[ Director: Mário Frota [ Coordenador Editorial: José Carlos Fernandes Pereira [ Fundado em 30-11-1999 [ Edição III [ Ano VI

Quarta-feira, 28 de Novembro de 2007

"Por si, por eles - Não fume em locais fechados"

Este é o conselho que o Ministério da Saúde e a Direcção-Geral da Saúde promovem na comunicação social.

Pretende-se reforçar a salvaguarda da saúde dos estratos infanto-juvenis.

Não obstante a legitimidade e a pertinência da mensagem, não podemos deixar de tecer um comentário crítico. Não ao conteúdo e objectivo da mensagem, que subscrevemos, mas à actuação das nossas instituições governamentais face à política de prevenção tabágica e a Lei do Tabaco que entrará em vigor em 1 de Janeiro de 2008.

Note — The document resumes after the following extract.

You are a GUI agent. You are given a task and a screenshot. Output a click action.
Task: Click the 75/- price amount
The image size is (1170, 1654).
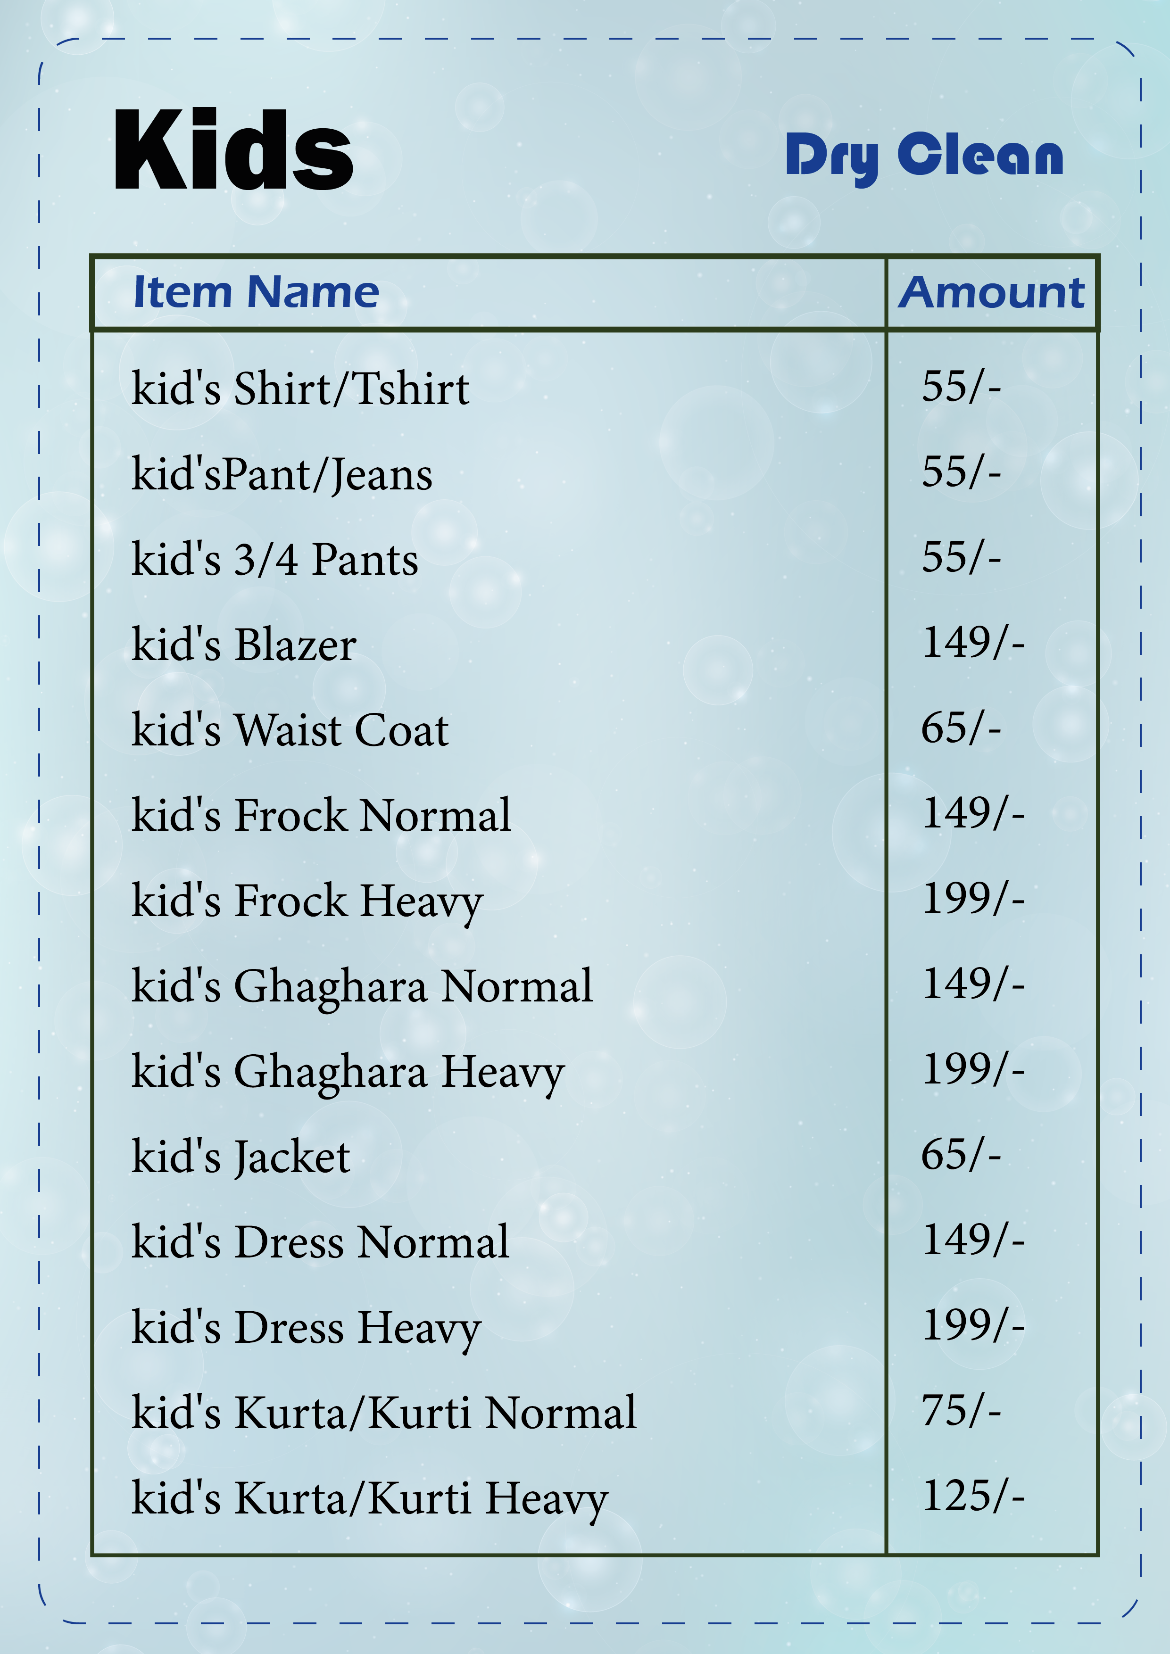962,1410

Desde as III e IV conferências mundiais sobre o tabaco e saúde, ocorridas, respectivamente, em Nova Iorque (1975) e em Estocolmo (1979), que a protecção dos menores contra os efeitos nocivos do tabaco deveria ser uma prioridade nas agendas da defesa da saúde pública.

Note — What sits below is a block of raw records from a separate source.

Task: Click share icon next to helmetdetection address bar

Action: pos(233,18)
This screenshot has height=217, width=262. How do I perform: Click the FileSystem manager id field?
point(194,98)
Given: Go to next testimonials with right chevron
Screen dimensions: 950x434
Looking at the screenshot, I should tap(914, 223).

Volvidos mais de 30 anos, em pleno século XXI, deveríamos ter ido mais além na defesa da saúde pública e dos menores, face a uma poderosa indústria tabaqueira, que vê nas crianças, jovens e adolescentes um vulnerável e apetecido universo-alvo - já que para estas importa substituir o grande número de fumadores que morrem todos os anos por jovens que acedam ao mundo dos fumadores: 60% dos fumadores adquirem o hábito de fumar antes dos 13 anos e 90% antes dos 18 anos.

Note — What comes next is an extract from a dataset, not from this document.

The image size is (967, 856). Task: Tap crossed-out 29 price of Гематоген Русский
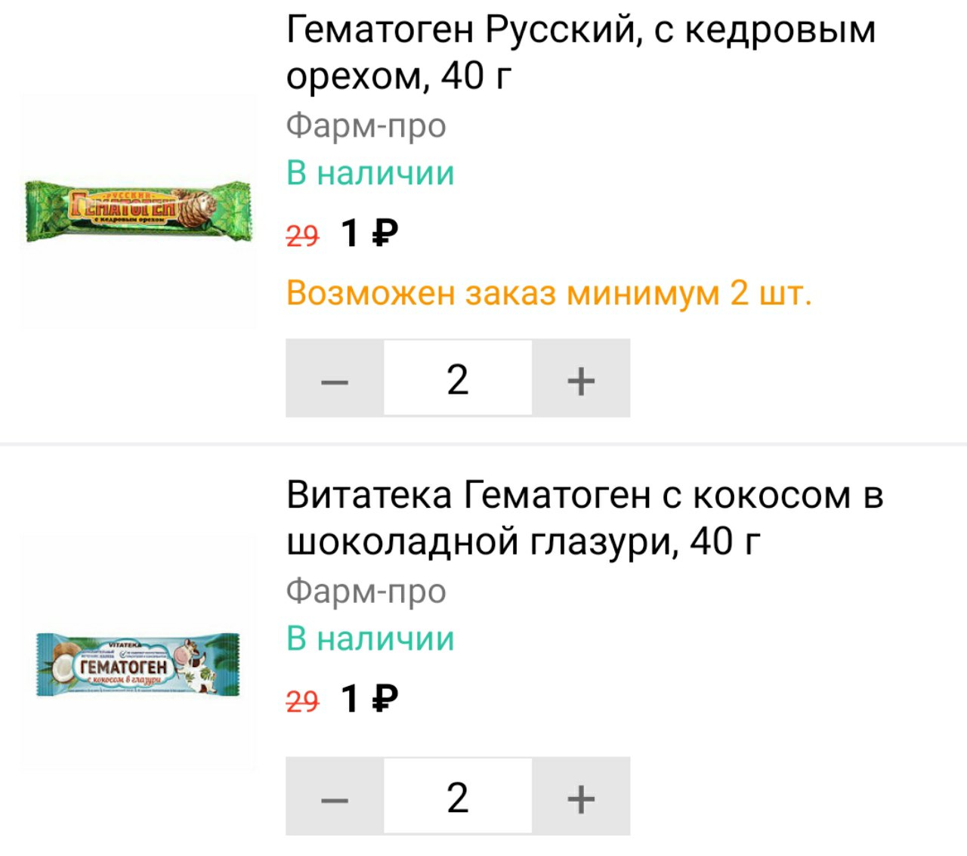click(302, 236)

Nas últimas décadas temos assistido a acções da OMS ou da Comunidade em vista à proibição de fumar nos locais que acolhem menores, à proibição de toda e qualquer forma de publicidade televisiva de cigarros e de outros produtos do tabaco, à consciencialização para os perigos do tabagismo passivo, nomeadamente para os fetos e os recém-nascidos, à questão da acessibilidade dos produtos do tabaco às crianças.

Quem acompanhou os inúmeros cortes de que o anteprojecto da Lei do Tabaco foi alvo, ou a extinção do Conselho de Prevenção do Tabagismo, não pode deixar de estranhar a campanha agora preconizada.

É que o anteprojecto - Proposta de Lei n.º 119/X (ver A Nova Lei da Prevenção do Tabagismo) - servia imperativos de saúde pública e as orientações, quer da OMS, quer da Comissão Europeia. Apresentado pelo Governo ao Parlamento, e votado por este em 28 de Junho último, deixa-nos a triste certeza de que seria necessário e possível muito mais no campo legislativo!